● **WORK REQUEST**: Exclude the images and transcribe the entries below precisely.

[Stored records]
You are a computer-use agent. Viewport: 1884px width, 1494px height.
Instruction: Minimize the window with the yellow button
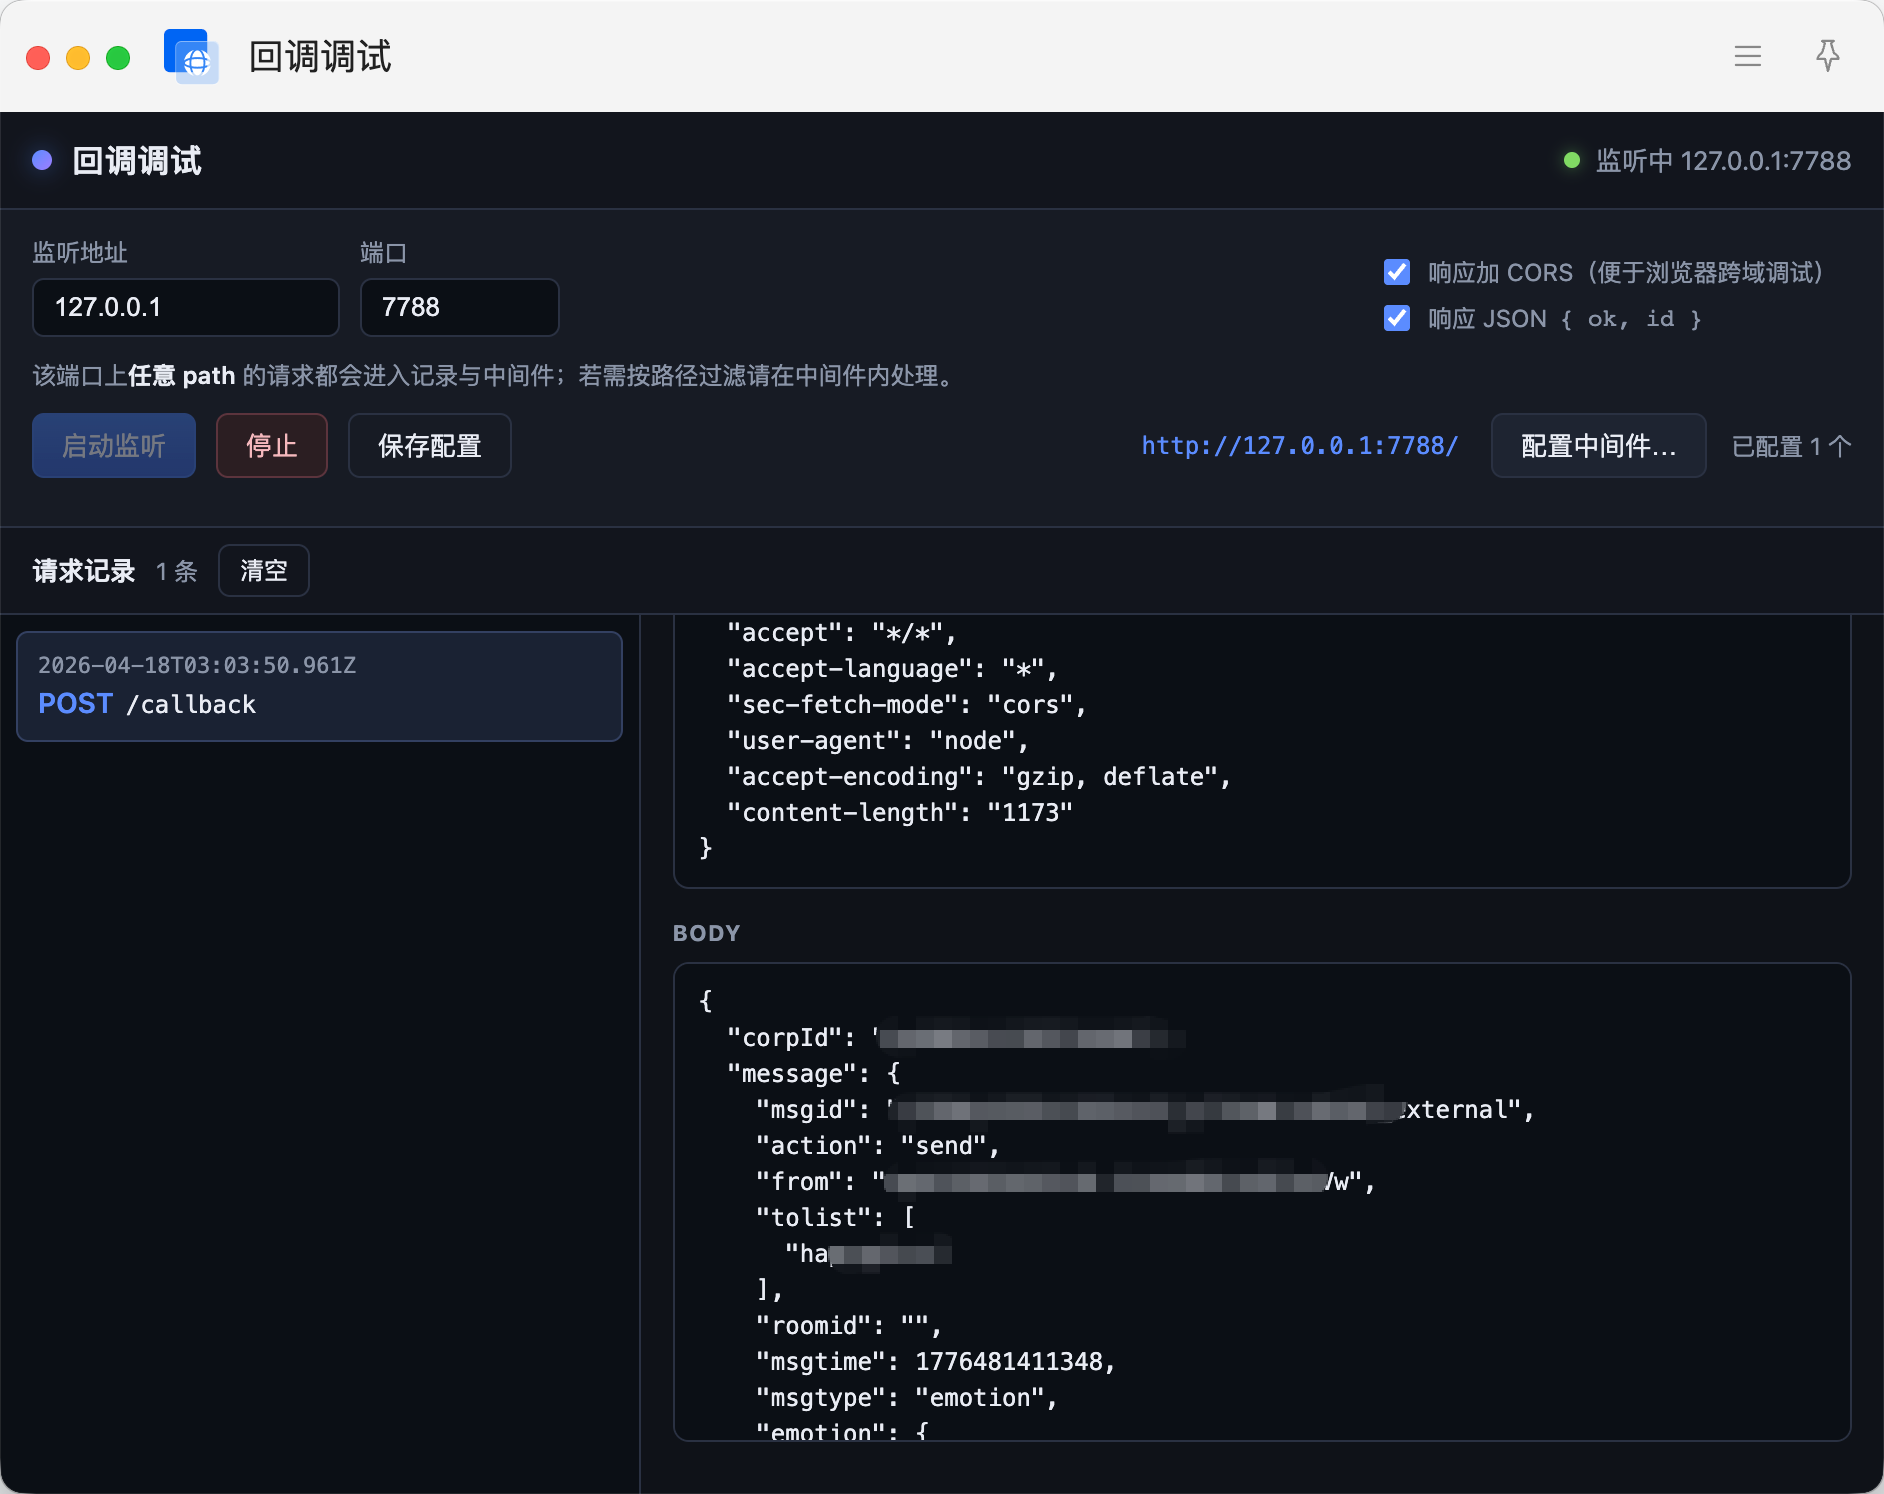point(78,58)
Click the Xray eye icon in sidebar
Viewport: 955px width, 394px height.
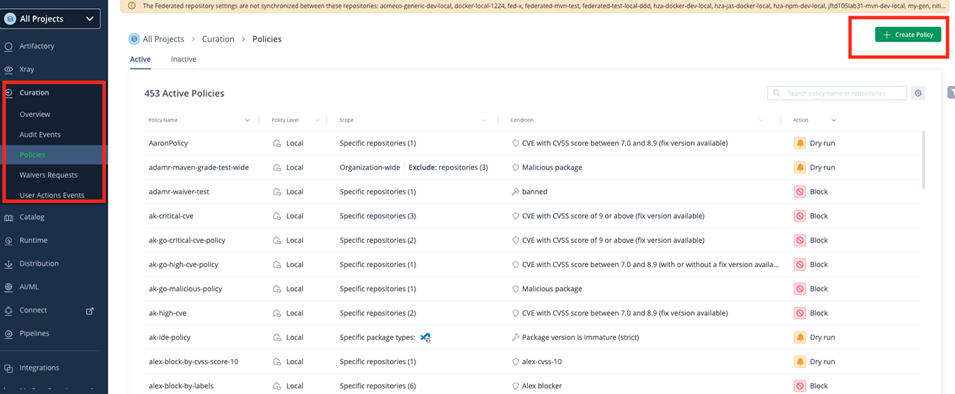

● **EXERCISE OUTPUT**:
You are a computer-use agent. Viewport: 1884px width, 1494px height.
Instruction: Minimize the window with the yellow button
point(78,58)
Click the Xray eye icon in sidebar
Viewport: 955px width, 394px height.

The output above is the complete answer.